___ DOCUMENT TEXT

Historically most soil moisture–land surface impact studies have focused on continents because of the important forecasting and climate implications involved. For a relatively small isolated mountainous landmass in the ocean such as New Zealand, these impacts have received less attention. This paper addresses some of these issues for New Zealand through numerical experiments with a regional configuration of the Met Office Unified Model atmospheric model. Two pairs of idealized simulations with only contrasting dry or wet initial soil moisture over a 6-day period in January 2004 were conducted, with one pair using realistic terrain and the other pair flat terrain.

For the mean of the 6 days, the differences in the simulated surface air temperature between the dry and moist cases were 3–5 K on the leeside slopes and 1–2 K on the windward slopes and the central leeside coastal region of the South Island in the afternoon. This quite nonuniform response in surface air temperature to a uniformly distributed soil moisture content and soil type is mainly attributed to modification of the effects of soil moisture by mountains through two different processes: 1) spatial variation in cloud coverage across the mountains ranges leading to more shortwave radiation at ground surface on the leeside slope than the windward slope, and 2) the presence of a dynamically and thermally induced onshore flow on the leeside coast bringing in air with a lower sensitivity to soil moisture.

The response of local winds to soil moisture content is through direct or indirect effects. The direct effect is due to the thermal contrast between land and sea/land shown for the leeside solenoidal circulations, and the indirect effect is through the weakening of the upstream blocking of the South Island for dryer soils shown by the weakening and onshore shift of the upstream deceleration and forced ascent of incoming airflow.

______
___ DATA EXTRACT

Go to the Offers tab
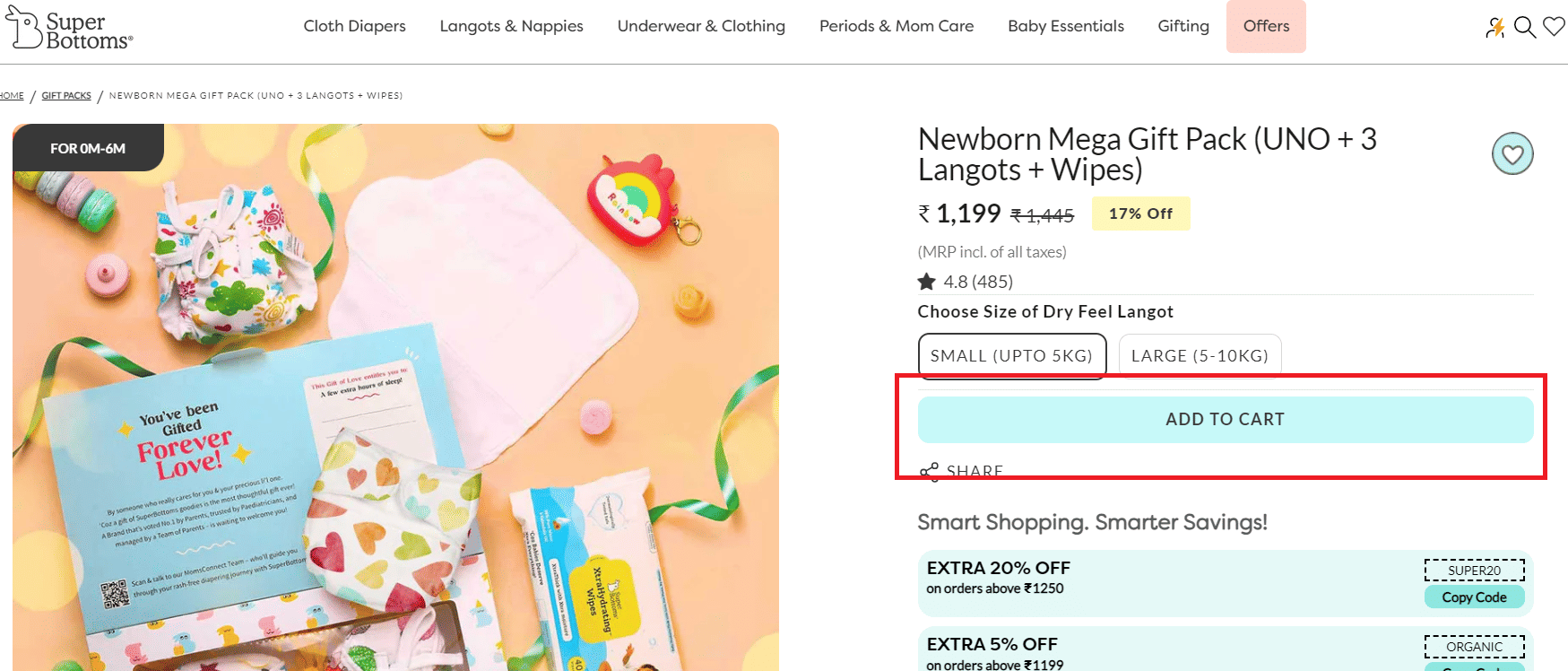1568x671 pixels. tap(1266, 26)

______

▶ TASK DETAILS
Print the part of the New Zealand soil moisture text starting with "Historically most soil" and going on through "pair flat terrain.", copied word for word.

▶ EXERCISE RESPONSE
Historically most soil moisture–land surface impact studies have focused on continents because of the important forecasting and climate implications involved. For a relatively small isolated mountainous landmass in the ocean such as New Zealand, these impacts have received less attention. This paper addresses some of these issues for New Zealand through numerical experiments with a regional configuration of the Met Office Unified Model atmospheric model. Two pairs of idealized simulations with only contrasting dry or wet initial soil moisture over a 6-day period in January 2004 were conducted, with one pair using realistic terrain and the other pair flat terrain.